Story found on The Guardian
Written by Janet Stone
11 October 2021
This article discusses the Relationship Sabotage Scale developed by a team led by Dr Raquel Peel.
The Relationship Sabotage Scale, published on 19 September in BMC Psychology, aims to empirically measure romantic self-sabotage (a term more often bandied about in popular culture) in romantic relationships.
Here is an excerpt:
Developed over the course of five studies, the relationship sabotage scale is designed to give analytical rigour to a term more common in pop culture
Do you feel constantly criticised by your partner? Do you sometimes check their social media profiles? Will you admit to them if you know you’re wrong about something?
If you strongly agree or disagree with some of these statements, you might find yourself with a high score on the Relationship Sabotage Scale.
The Relationship Sabotage Scale:
- I get blamed unfairly for issues in my relationship.
- I often feel misunderstood by my partner.
- I constantly feel criticised by my partner.
- My partner makes me feel a lesser person.
- I get upset about how much time my partner spends with their friends.
- I believe that to keep my partner safe I need to know where my partner is.

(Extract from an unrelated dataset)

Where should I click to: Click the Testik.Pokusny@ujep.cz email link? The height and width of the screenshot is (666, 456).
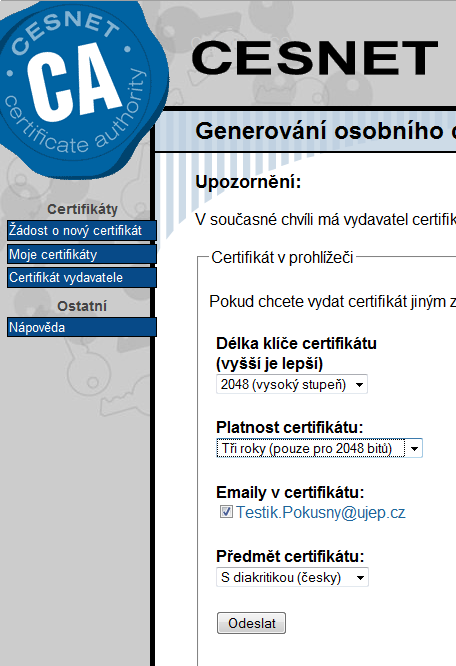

- I often get jealous of my partner.
- I sometimes check my partner’s social media profiles
- When I notice that my partner is upset, I try to put myself in their shoes so I can understand where they are coming from.
- I am open to finding solutions and working out issues in the relationship.
- I will admit to my partner if I know I am wrong about something.
- I am open to my partner telling me about things I should do to improve our relationship.